What Is Gmail’s Importance Marker?
In addition to filters that sort your Gmail inbox, you have two symbols next to every email: a star and a marker. The latter is a key part of Gmail’s so-called Google magic.
You can click the marker yourself to teach Gmail that a conversation is important to you, but you’ll also find some emails already marked as important, based on what Google has learned of your interests.
At the end of the day, all the importance marker does is try to flag up significant conversations, sparing you the effort of doing it yourself—which you can still do with the marker or star.
How Does the Importance Marker Work?
The technology behind the importance marker is not as simple as its purpose. As Google’s support page explains, Gmail takes many signals into account, such as:
What emails you mark, star, archive, or delete. What you open and reply to. Whom you email and how frequently. Keywords in emails you interact with most. Which of its automatically marked emails you unmark.
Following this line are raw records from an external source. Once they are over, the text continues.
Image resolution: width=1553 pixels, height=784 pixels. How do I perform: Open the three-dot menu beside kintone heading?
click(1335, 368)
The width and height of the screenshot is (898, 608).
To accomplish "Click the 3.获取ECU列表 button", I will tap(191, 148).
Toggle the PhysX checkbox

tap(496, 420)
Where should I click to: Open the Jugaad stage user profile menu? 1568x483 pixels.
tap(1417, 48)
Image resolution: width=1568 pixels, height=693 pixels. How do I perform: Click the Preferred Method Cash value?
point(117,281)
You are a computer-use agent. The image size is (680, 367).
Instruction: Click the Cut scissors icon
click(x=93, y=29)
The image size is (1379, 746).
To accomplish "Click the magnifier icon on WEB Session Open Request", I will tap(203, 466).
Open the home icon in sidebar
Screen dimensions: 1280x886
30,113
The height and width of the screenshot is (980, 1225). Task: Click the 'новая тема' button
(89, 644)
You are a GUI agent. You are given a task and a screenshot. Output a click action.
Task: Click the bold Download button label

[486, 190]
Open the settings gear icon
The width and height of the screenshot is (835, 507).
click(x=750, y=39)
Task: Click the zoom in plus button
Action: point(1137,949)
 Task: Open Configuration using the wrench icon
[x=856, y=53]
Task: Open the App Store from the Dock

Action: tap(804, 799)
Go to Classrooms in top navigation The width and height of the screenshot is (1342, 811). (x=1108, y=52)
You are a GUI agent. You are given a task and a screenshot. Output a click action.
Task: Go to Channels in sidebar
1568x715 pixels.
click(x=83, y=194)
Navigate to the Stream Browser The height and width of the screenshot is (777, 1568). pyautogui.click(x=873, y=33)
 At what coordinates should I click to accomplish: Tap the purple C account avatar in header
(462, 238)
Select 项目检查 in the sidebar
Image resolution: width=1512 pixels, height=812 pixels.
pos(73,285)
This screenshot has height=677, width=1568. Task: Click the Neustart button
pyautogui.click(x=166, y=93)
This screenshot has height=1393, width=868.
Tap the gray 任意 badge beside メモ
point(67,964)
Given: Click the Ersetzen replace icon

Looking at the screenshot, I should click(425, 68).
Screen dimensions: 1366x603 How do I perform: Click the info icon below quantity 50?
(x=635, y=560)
The more you use Gmail, the more it learns from your behavior patterns. Even creating labels for Gmail to automatically use on emails can be a source of information for Google magic.
Basically, it’s a form of machine learning, gradually putting together a profile of your activities on Gmail and using it to identify emails you should see.
If your preferences change, you can unmark flagged-up conversations automatically and adjust your movements on Gmail, so that the system can learn the new pattern and stop marking certain emails as important.
Experiment With Gmail’s Importance Marker
With Google’s magic on Gmail, importance marking is intuitive and useful. The algorithm can still make mistakes, but all you need to do to improve it is tweak your habits while working on your emails.
Considering how much you can do on Gmail, it would be interesting to see what exactly affects its importance markers. Try out different features that benefit your workflow and pay attention to how Google magic behaves.